* Exercise objective
Please say whether each statement agrees with the text below on the anterior cutaneous branches of the femoral nerve: (a) the intermediate cutaneous nerve pierces the fascia lata about 7.5 cm below the inguinal ligament; (b) the medial cutaneous nerve divides into three branches; (c) the anterior branch of the medial cutaneous nerve perforates the fascia lata at the upper third of the thigh. Answer yes or no for each, and quote the deciding words of the text.

* Text section
○ ○ ○ ○
Aspect of human anatomy

The anterior cutaneous branches of the femoral nerve consist of the following nerves: intermediate cutaneous nerve and medial cutaneous nerve.

==Intermediate cutaneous nerve of thigh==
The intermediate cutaneous nerve (middle cutaneous nerve) pierces the fascia lata (and generally the sartorius) about 7.5 cm below the inguinal ligament, and divides into two branches which descend in immediate proximity along the forepart of the thigh, to supply the skin as low as the front of the knee.

Here they communicate with the anterior division of lateral cutaneous nerve, the anterior division of medial cutaneous nerve and the infrapatellar branch of the saphenous, to form the patellar plexus.

In the upper part of the thigh the lateral branch of the intermediate cutaneous communicates with the lumboinguinal branch of the genitofemoral nerve.

==Medial cutaneous nerve of thigh==
The medial cutaneous nerve (internal cutaneous nerve) passes obliquely across the upper part of the sheath of the femoral artery, and divides in front, or at the medial side of that vessel, into two branches, an anterior and a posterior.

The anterior branch runs downward on the sartorius, perforates the fascia lata at the lower third of the thigh, and divides into two branches: one supplies the integument as low down as the medial side of the knee; the other crosses to the lateral side of the patella, communicating in its course with the infrapatellar branch of the saphenous nerve.
○ ○ ○ ○
* Dataset content
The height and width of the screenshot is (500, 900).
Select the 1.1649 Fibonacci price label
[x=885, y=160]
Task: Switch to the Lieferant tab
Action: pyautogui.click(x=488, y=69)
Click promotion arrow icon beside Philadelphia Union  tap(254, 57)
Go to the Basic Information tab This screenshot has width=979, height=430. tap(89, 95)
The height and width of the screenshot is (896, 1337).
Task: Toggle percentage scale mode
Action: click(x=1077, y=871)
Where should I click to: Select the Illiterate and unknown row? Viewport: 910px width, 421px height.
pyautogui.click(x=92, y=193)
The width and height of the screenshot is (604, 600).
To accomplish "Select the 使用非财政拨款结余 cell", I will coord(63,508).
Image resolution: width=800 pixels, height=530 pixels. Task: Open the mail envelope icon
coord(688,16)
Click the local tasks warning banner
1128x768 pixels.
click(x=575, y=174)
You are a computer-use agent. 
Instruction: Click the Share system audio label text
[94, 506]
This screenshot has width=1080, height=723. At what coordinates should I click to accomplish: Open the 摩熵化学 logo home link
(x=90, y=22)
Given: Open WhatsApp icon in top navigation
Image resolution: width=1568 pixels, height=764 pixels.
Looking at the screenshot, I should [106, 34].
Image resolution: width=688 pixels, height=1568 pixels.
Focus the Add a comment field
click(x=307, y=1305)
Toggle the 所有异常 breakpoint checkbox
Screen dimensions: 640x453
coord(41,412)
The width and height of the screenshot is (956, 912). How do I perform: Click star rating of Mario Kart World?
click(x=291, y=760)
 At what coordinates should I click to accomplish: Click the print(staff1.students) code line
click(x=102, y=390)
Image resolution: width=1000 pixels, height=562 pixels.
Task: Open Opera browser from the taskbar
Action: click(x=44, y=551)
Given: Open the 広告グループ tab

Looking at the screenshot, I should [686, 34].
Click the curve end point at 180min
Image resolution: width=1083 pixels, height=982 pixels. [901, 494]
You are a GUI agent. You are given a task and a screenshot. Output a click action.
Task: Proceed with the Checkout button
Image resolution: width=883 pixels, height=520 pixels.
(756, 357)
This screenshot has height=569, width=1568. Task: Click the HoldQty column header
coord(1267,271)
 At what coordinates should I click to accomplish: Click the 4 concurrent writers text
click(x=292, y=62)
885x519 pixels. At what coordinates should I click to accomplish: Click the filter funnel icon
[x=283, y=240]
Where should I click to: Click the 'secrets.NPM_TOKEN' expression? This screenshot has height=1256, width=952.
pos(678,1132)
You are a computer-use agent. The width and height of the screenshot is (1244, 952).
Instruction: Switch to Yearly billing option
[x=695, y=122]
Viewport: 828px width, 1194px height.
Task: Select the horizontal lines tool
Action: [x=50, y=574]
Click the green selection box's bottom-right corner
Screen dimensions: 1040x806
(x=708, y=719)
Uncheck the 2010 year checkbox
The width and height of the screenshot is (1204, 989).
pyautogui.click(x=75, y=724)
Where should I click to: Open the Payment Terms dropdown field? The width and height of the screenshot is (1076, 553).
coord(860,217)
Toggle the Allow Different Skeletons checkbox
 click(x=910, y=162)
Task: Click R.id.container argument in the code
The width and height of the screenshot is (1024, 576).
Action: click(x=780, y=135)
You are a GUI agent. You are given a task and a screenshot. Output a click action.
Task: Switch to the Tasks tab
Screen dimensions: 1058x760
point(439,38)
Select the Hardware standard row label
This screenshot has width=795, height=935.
○ ○ ○ ○
* Result of this exercise
(a) Yes: "pierces the fascia lata (and generally the sartorius) about 7.5 cm below the inguinal ligament"
(b) No: "into two branches, an anterior and a posterior"
(c) No: "perforates the fascia lata at the lower third of the thigh"